What percentage of the money from hot dog sales from licensed vendors in the park does the city get? We need to know that for perspective.
The amount doesn’t really bother me. I don’t see why Golden Gate Park needs or wants a ferris wheel, and I hope the contract isn’t renewed. But that’s an aesthetic issue.
If the money the city gets is doubled, and we get another $35,000 this year, that additional revenue would pay our bills for homeless people ($1.1 billion/year) for about 17 minutes.
Think of this as an attraction for the park.
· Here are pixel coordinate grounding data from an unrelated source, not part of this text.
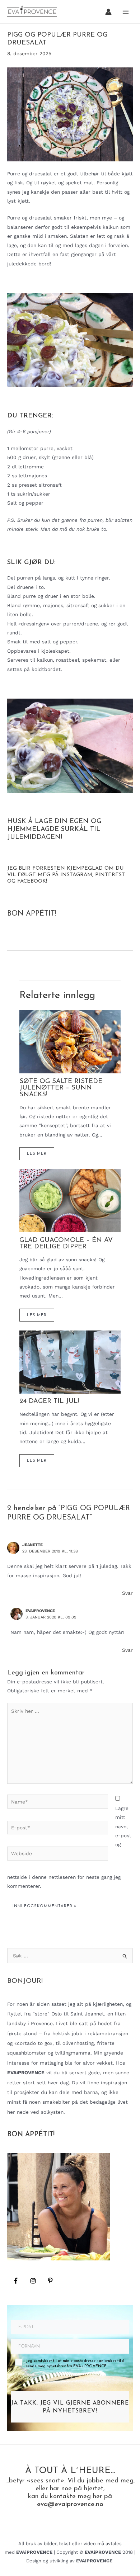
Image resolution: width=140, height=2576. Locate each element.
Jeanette (32, 1544)
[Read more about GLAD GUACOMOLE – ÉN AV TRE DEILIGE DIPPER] (70, 1200)
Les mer (37, 1154)
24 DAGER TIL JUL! (49, 1401)
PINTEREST (110, 875)
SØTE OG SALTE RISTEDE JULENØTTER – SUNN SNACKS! (60, 1088)
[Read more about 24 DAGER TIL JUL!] (70, 1361)
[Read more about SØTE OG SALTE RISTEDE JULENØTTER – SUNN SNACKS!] (70, 1041)
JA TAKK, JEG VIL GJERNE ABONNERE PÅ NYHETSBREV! (70, 2407)
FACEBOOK (31, 881)
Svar (127, 1593)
Another cool (or not) thing to do while you are there. The percentage is meaningless. It’s just an operating fee.
Also worth noting is the opaqueness of the revenue-sharing contract and additional sources of income like photographs and concessions. While SkyStar remains tight-lipped, the lack of disclosure only adds to the skepticism.
The contract’s details, like the automatic termination clause if the city’s revenue equals $900,000, further illuminate how the deal was not structured in the city’s favor from the outset. It’s clear that significant scrutiny is needed, both in revisiting the existing contract and in deliberating any similar future endeavors.
Clearly somebody in La City Familia has been paid off. Wouldn’t expect anything less from Parks & Rec.
“Follow the money. Follow the money.”
The crooks in the park department took over 10 years to resurface the playground on Vicente and 41 Avenue,but could paint the road immediately for the entitled bike riders in Golden Gate Park immediately. Moving the Farmers Market to make a stupid skate park is another destruction of SF.KICK The jerks in that Park Department out.They are appointed morons,not elected.
Article isn’t very informative without some kind of reference point for the 3%.
If Ferris Wheel has a 10% profit margin (pure guess), then 3% of ticket sale (revenue) would equal 30% of total profit (which doesn’t seem unreasonable).
Seems like the goal of the article is to push an agenda.
False analysis. By your logic, if the thing were operated at the break-even point, the city would get nothing.
You’re right – in which case a contract based on a share of *profit* rather than revenue would seem to be far more sensible.
The city isn’t great at negotiating these things (see also: bus shelter advertising).
You never base your take on another party’s profit. It is a straightforward accounting exercise to discount profits, and if that’s not enough, what with hiring “consultants” and such shenanigans.